The only kink in the plan would be the state of the Fed’s balance sheet. Initially it could value the paperclip at $2 trillion — what the Fed paid for it — and list the paperclip among its other assets such as Treasury bonds and mortgage-backed securities.

Of course, people in the financial markets would cry foul. They would know that if the Fed’s books were “marked to market,” the paperclip would be worthless and the Fed would suddenly be insolvent according to regular accounting rules. (Its liabilities, in part consisting of bank reserves — which are dollar-denominated claims on the Fed — would have risen by $2 trillion, while its assets didn’t budge.) But this would merely be an embarrassment rather than a legal obstacle because the Fed has put into place Orwellian rule changes that allow it to shield its shareholder equity from capital losses.
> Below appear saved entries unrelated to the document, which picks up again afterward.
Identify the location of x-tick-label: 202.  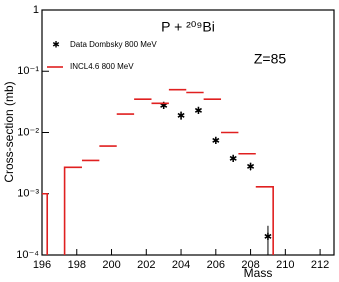
(146, 265).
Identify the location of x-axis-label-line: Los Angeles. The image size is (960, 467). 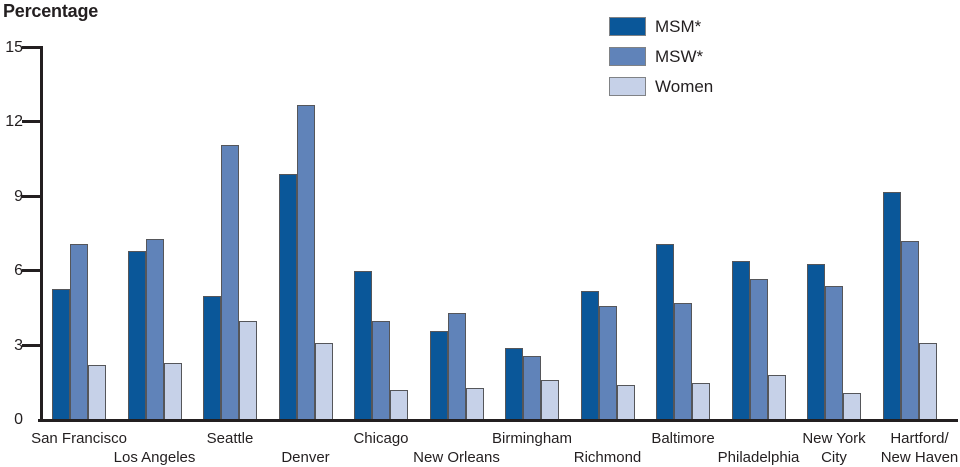
(154, 458).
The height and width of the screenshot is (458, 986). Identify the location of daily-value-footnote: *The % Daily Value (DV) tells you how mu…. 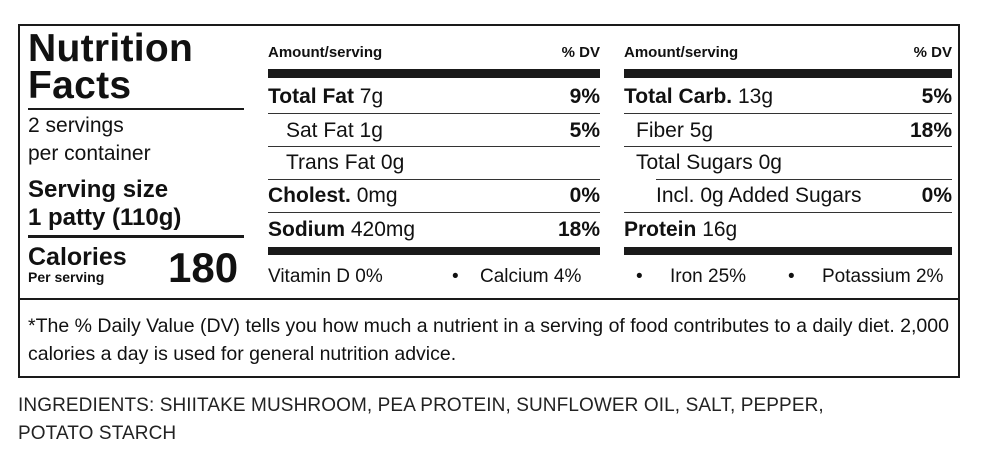
(488, 340).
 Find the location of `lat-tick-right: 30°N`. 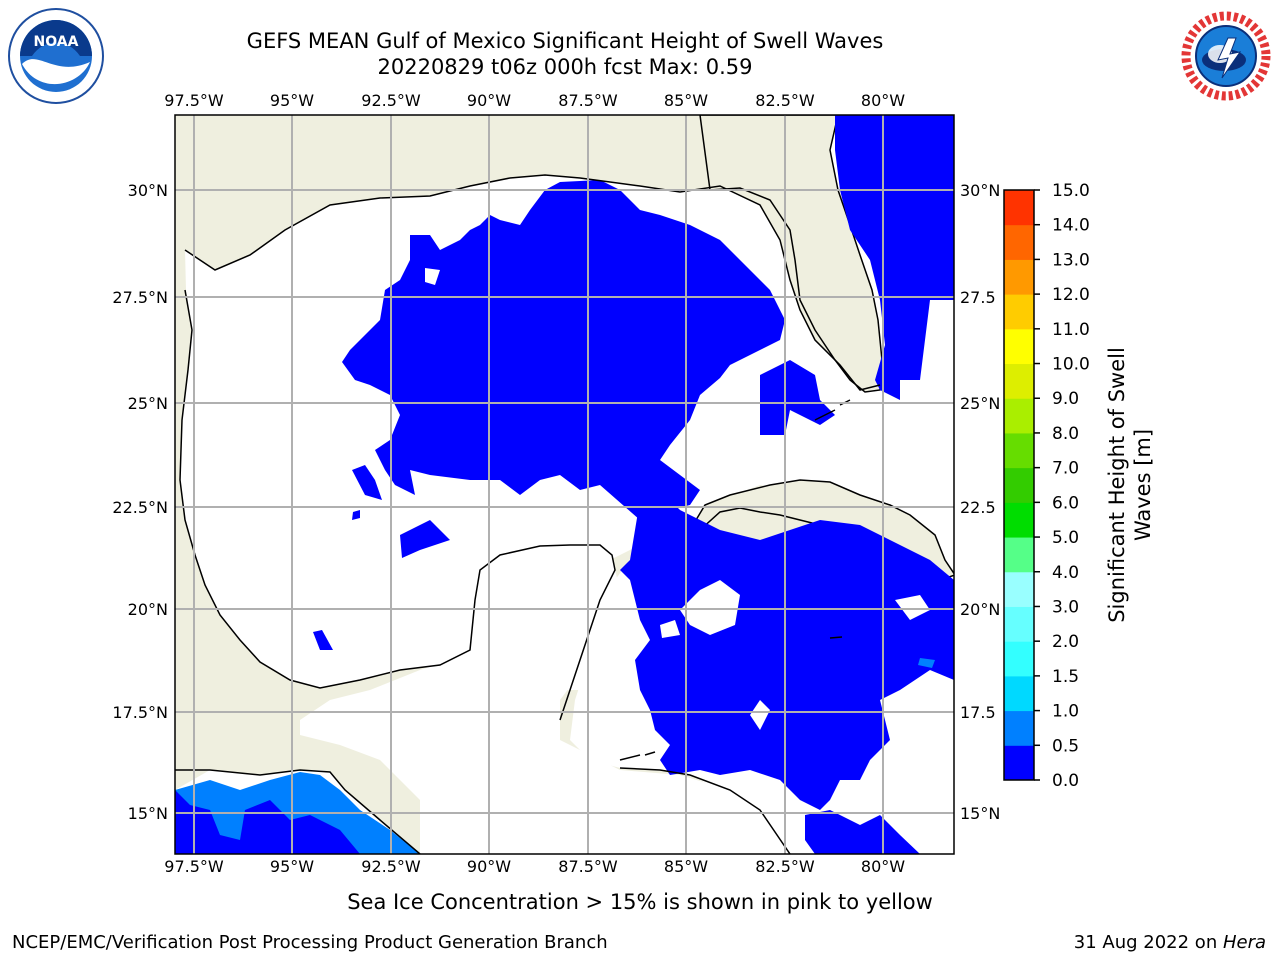

lat-tick-right: 30°N is located at coordinates (980, 190).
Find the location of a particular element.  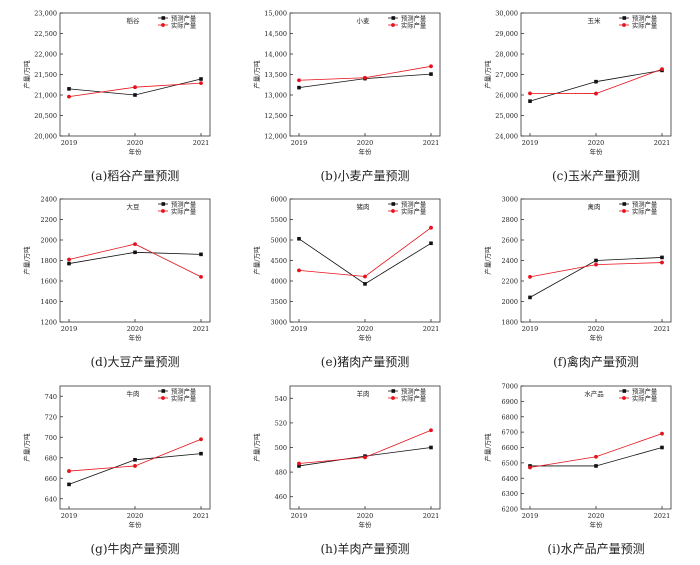

y-tick-label: 24,000 is located at coordinates (506, 137).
The difference between my absurd paperclip scheme and the two proposals discussed by Balkin is one of degree and not of kind. As of this writing, platinum is trading for a little less than $1,800 per ounce. Thus, $2 trillion in platinum would weigh about 35,000 tons, almost one-sixth the weight of the Sears Tower. (Those would be two of the heaviest coins Bernanke would likely encounter in his life.) Clearly, the platinum coins stamped “$1 trillion” would not actually be worth that in terms of the metal content.

Things are just as bad with the option scheme in which the Fed would quite deliberately pay $2 trillion for an asset that it intended to hold until it expired as worthless. At least my hypothetical paperclip would still be useful after 90 days.

Debasing the Money, As Well as the Public’s Ideology

Conventional “open-market” operations are a convoluted form of legalized counterfeiting, as I’ve explained before. The virtue of Balkin’s discussion is that the sleight-of-hand is minimized and most readers will be able to see the naked redistribution in all its glory (or lack thereof). We are moving ever closer to the point at which the government runs the printing press to directly pay its bills, just as surely as the monarchs of old who added base metals to the coinage of the realm.

The danger of these proposals doesn’t consist solely in the price inflation and transfer of purchasing power that they would entail if implemented. No, simply the discussion of them by allegedly sophisticated scholars further degrades the public’s understanding of money. More and more Americans are “learning” that saving and frugal living is a sucker’s game, because the Treasury and Fed will simply create money to bail out their rich buddies.

Conclusion

Flawed as it is, the US Constitution vested fiscal authority with the Congress — rather than with the Executive Branch — for an important reason. The president has several advantages, not least of which is his (or her) ability to wage war. Therefore the Constitution seeks to limit that power by keeping the purse strings in the hands of elected representatives.

If the Treasury ever falls back on a scheme such as the ones Balkin discusses, the United States will be one step closer to an outright dictatorship. The American president now claims the authority to execute US citizens without any judicial oversight at all. This is not a person to whom we should grant a printing press.